How data integration and visualisation can help deliver better health outcomes and patient care
Health analyticsWelcome to this blog series from the LCP Health Analytics data integration and visualisation team. In this introductory blog, we share a brief history of data being used to benefit human health, what data integration and visualisation is, and why these skills have never been more critical.
Over coming months we’ll bring you more topics in this area, including how better data integration and visualisation can help improve health outcomes, what AI and ChatGPT might mean for healthcare, and an exploration of which industries have gold standard data integration and visualisation which the health sector can learn from.
A brief history: using data to save lives
Although the healthcare data revolution has gathered pace only in recent decades, the benefits of how data can be visualised to save and improve lives has been apparent since the 19th century.
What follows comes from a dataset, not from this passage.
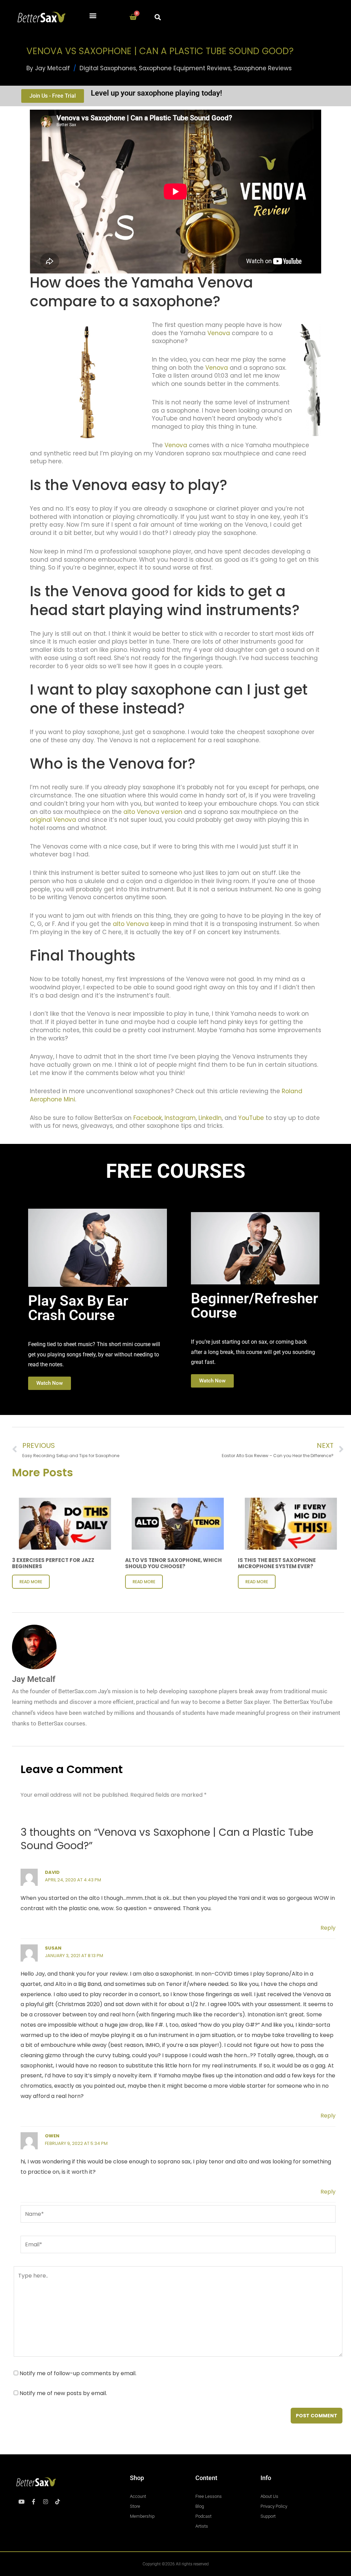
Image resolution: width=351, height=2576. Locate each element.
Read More (31, 1582)
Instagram (179, 1118)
In 1849 John Snow published his thesis on the transmission of cholera, visualising how cholera infections were concentrated around an infected water source in central London. The contaminated pump was eventually shut off due to Snow’s evidence and cholera infections were greatly reduced. Florence Nightingale’s “Diagram of the Causes of Mortality in the Army in the East” was used to demonstrate that monthly death rates of soldiers in the Crimean war were much higher prior to the introduction of sanitary interventions to improve camp and hospital hygiene. These early examples show the power of using data visualisation to tell a story and ultimately change behaviour.
One industrial, one medical and one cyber revolution later, the need to integrate data sources and visualise them in an understandable manner to improve lives remains critical, just as Snow and Nightingale recognised in the 1800s.
Figure 1: Florence Nightingale and William Farr’s “Diagram of the causes of mortality in the army in the East" (1858) showing causes of death in the British Army. Source: Wikimedia Commons
Figure 2: John Snow’s map from "On the mode of communication of cholera" showing mortality cases concentrated around a contaminated water pump on Broad Street, London. Source: Wikimedia Commons
Distilling wisdom from data
Fast forward to 2023 and data is everywhere. Estimates forecast that the total annual data generation will approach 100 zettabytes for the first time in 2023. Put into context, every one of the 7.9 billion people on Earth would need 100 smartphones each to store this amount of data produced in 2023 alone. But the bigger question is not how much data is being produced, but what are we doing with the proliferation of data and how is this impacting lives.
Data is increasingly being used to make decisions to shape the world in which we live. It is nowhere more relevant than in healthcare. The healthcare ecosystem collects huge amounts of data through established routes, such as clinical trials to test new medicines or pharmacovigilance studies for post-marketing safety studies. Other increasingly important sources are real-world evidence, which includes personal data collected from electronic health records, health wearables, and mobile health applications.
Distilling wisdom from data is not an easy process – the skills needed to do so span data engineering, web development, knowledge of datasets and healthcare systems, and an array of different coding and statistical platforms. Whilst the mountains of data being produced underline potential, it is crucial to translate raw data into information, knowledge and eventually, wisdom. Thus skills in data integration and visualisation have never been more important.
What is data integration and visualisation?
Data visualisation aims to put actionable insights into the hands of decision makers in an accessible and relevant way. Whilst there are many different definitions of both data integration and visualisation, there are key common principles. Data integration is a step taken prior to data visualisation and aims to combine multiple data sources into a single data source. In order to do this, there may be significant amounts of data cleaning steps to be done to ensure the different sources can be merged. The UK’s NHS is a clear case study for where data integration skills are a real necessity. Whilst the NHS certainly has a rich data landscape, with health data collected from cradle to grave, the data that is published is highly fragmented and making sense of it can be difficult. This matters as the insight that can be gleaned from data can help to deliver better care and outcomes for patients.
Data visualisation aims to represent data and information in a graphical way using figures such as time trends, heat maps, pie charts, scatter plots and much more. Doing so is critical to ensure that complex data can be made more understandable and accessible across an array of stakeholders, especially where individuals may not already have expertise in the given area.
Whilst the NHS provides an example of where the potential for impact of good quality data visualisation is high, it’s not yet fully realised. We have been involved with bringing NHS Elective Care waiting list data to life with our work on the LCP NHS Waiting List Tracker. The project has turned seemingly endless spreadsheets of data into accessible heat maps where clinical and geographical inequalities can be seen and understood within a couple of clicks.
What’s next for data visualisation?
There are many other use cases within the NHS where data visualisation could be highly impactful for improving patient care. With the advent of Chat GPT, we now have even more advance tools at our fingertips to bring health data to life. We hope that this blog series will shine a light on the art of the possible for distilling wisdom from data in this space.